Another adviser reportedly demanded that Prince Charles return the money, warning that he would suffer serious reputational damage if his name appeared in the same sentence as the terrorist responsible for the killing of 67 Britons, along with thousands by Americans and others. on that terrible day, September 11, 2001.
But Charles sailed on in a bone-headed fashion when he unwisely accepted a €1m holdall from Sheikh Hamad bin Jassim bin Jaber Al Thani – a former Prime Minister of Qatar and not exactly the most admirable man to walk the earth is Face of the Earth – during a one-on-one at Clarence House.
This money, like the gift from the Bin Laden family, was earmarked for the Prince of Wales’ Charity Fund. There is absolutely no indication that the prince is venal or corrupt in any way.
He just has appalling judgment in such matters combined with a kind of stubborn arrogance. It’s as if he believes that because of his great importance, he’s somehow exempt from the norms that govern the rest of us.
The opposite is the case. We expect our next king to set an example of common sense for us – to be impeccable in his conduct, just as his mother, the queen, was throughout her long reign.
If you asked 100 people down at the Dog and Duck if they thought the prince should have accepted a gift from the family of a deadly terrorist (who was rightfully dispatched by American special forces in 2011), I bet almost all of them would “Say no.
Would Charles accept a huge donation from the descendants of Heinrich Himmler or Adolf Eichmann if they were able to make one?

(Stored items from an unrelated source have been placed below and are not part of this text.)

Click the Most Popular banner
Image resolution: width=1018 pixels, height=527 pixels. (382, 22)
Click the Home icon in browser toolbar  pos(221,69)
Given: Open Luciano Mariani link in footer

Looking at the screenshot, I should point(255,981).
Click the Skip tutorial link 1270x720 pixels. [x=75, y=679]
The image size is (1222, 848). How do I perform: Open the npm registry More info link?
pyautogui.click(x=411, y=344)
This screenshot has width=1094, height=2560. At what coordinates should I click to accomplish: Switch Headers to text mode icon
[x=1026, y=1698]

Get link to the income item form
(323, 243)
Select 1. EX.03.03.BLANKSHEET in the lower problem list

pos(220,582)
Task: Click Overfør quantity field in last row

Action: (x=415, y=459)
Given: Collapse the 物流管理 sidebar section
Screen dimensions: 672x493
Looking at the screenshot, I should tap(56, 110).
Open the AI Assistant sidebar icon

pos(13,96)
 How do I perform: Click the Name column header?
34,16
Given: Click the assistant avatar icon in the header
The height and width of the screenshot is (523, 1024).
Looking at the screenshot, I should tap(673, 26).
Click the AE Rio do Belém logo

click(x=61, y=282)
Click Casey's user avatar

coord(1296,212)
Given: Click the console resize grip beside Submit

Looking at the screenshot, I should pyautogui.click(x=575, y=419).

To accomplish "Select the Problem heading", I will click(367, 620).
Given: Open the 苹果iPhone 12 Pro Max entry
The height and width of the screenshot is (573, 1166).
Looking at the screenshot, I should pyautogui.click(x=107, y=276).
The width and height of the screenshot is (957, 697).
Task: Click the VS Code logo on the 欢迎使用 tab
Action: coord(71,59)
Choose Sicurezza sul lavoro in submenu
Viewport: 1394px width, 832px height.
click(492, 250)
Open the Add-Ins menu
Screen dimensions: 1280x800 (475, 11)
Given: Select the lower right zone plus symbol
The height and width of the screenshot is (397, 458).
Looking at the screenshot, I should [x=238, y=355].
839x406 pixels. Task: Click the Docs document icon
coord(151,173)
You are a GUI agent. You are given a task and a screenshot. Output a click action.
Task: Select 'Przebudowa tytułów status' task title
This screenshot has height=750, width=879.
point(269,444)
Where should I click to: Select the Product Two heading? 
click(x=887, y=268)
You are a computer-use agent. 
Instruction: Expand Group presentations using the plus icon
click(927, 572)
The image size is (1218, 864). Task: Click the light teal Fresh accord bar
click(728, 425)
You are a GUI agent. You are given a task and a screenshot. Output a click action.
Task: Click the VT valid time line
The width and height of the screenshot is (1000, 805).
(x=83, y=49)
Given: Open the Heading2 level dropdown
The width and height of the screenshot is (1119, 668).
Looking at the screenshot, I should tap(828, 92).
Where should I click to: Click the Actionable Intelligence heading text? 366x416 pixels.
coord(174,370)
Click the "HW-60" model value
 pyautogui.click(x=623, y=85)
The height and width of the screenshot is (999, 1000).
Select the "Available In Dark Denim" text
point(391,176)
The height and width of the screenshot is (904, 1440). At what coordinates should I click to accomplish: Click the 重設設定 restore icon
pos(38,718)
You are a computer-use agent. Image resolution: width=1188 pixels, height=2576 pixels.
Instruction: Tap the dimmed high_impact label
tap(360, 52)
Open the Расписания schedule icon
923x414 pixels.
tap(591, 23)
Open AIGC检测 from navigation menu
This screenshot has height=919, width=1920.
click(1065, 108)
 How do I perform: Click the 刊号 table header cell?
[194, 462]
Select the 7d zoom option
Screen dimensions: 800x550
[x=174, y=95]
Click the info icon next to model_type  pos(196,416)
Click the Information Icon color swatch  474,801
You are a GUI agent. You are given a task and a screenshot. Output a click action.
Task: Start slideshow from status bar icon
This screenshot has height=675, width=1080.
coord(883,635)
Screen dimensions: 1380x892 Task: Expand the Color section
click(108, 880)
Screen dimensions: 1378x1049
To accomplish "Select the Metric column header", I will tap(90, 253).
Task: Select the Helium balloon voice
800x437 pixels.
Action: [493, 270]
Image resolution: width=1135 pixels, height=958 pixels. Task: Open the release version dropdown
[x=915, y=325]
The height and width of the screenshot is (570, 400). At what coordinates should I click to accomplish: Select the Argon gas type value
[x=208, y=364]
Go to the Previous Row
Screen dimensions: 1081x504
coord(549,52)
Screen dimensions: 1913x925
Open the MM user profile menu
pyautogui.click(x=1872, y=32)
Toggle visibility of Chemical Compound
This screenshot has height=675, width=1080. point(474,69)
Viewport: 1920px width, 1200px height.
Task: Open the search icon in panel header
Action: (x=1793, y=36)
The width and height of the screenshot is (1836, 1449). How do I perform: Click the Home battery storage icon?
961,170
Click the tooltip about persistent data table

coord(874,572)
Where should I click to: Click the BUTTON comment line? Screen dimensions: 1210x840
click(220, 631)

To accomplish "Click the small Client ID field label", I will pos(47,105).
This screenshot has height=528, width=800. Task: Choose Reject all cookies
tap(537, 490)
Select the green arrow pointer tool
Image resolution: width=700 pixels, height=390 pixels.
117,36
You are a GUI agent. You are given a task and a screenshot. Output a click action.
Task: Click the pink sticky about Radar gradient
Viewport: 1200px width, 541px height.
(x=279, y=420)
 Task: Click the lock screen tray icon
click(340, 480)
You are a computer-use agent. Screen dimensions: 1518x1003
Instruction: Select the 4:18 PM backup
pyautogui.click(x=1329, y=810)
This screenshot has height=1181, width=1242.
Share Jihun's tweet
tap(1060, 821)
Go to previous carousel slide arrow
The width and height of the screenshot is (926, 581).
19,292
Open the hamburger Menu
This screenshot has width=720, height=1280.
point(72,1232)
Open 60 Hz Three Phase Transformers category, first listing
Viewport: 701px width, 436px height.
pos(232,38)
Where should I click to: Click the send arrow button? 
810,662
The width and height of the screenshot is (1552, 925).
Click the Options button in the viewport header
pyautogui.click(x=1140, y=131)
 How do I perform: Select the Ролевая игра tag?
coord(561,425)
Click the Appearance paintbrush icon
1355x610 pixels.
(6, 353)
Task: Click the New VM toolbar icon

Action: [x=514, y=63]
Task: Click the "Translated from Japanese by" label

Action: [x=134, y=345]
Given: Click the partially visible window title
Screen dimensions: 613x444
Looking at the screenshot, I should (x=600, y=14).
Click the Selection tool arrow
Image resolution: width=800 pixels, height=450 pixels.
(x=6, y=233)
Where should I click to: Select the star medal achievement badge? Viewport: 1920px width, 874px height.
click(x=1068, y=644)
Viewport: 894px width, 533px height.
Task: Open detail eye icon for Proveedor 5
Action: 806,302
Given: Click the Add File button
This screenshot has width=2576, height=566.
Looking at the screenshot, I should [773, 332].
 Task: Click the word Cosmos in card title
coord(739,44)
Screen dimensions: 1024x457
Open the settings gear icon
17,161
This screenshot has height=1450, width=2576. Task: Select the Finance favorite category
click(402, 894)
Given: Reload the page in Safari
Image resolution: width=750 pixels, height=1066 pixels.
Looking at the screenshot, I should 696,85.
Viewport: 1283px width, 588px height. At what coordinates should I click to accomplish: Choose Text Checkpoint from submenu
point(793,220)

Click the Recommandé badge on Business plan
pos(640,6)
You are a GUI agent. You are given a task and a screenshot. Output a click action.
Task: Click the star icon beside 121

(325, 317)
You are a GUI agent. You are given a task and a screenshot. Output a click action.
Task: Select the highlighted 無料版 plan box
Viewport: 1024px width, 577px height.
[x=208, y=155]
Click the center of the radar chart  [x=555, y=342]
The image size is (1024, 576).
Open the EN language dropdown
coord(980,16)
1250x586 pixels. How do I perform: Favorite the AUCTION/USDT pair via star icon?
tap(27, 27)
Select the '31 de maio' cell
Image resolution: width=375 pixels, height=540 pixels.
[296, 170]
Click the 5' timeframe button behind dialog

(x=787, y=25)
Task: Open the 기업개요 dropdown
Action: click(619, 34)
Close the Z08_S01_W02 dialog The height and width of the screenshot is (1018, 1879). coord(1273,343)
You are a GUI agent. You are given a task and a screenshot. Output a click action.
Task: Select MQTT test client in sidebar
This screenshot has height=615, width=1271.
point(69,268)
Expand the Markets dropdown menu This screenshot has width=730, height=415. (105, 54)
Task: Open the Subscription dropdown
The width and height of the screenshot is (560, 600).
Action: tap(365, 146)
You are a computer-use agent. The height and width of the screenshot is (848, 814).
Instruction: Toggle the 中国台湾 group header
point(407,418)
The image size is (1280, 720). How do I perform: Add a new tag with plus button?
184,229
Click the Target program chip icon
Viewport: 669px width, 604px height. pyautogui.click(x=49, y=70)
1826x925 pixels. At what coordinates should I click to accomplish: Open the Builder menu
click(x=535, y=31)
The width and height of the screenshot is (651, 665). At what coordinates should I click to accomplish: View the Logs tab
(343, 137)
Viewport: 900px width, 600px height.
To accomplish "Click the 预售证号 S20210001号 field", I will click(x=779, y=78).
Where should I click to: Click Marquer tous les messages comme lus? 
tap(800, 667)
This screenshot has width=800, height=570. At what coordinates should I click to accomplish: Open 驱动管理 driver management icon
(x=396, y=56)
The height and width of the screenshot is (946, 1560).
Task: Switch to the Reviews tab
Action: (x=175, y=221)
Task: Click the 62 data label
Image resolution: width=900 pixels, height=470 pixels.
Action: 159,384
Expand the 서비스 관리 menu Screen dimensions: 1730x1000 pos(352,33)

I can’t imagine that even he would be so badly advised.
So why take £1million from the Bin Laden family? If anything, accepting money from the fairly distant relatives of monsters whose sins were committed 80 years ago would be less offensive than from the half-brothers of an evil terrorist who cast such a shadow on our own time. It makes little or no difference that the bin Laden family long ago disowned their murderous descendants.
I’m afraid – a monarchist as I am and an admirer of Prince Charles in many ways – that I almost despair at his stupidity. I can’t understand how a decent and intelligent man could do something like that wrong.
It is clear that his charity has led him astray. Last year it was alleged that Michael Fawcett, his closest confidante, offered to help a Saudi billionaire knight in exchange for generous donations to the Prince’s Foundation, of which Fawcett was the executive director. There is no indication that Charles knew about it. The police are still investigating the matter.
At the very least, the prince must show that his charitable purposes will be run more seriously and transparently in the future and that travel bags full of high-denomination euro notes or large gifts will no longer change hands with the family of a notorious mass murderer.
And with the Duke of Edinburgh no longer with us, it really falls to the outspoken Camilla to give her husband a good dressing – and for the prince to take a closer look than he’s used to.
My concern is that Charles may have been guilty of other stupid things in the past that have not yet come to light, and that when they do, there will be even more damaging revelations.
Careless conduct by the prince, if repeated, is bound to weaken the monarchy. How frighteningly quickly the Queen’s precious legacy could unravel.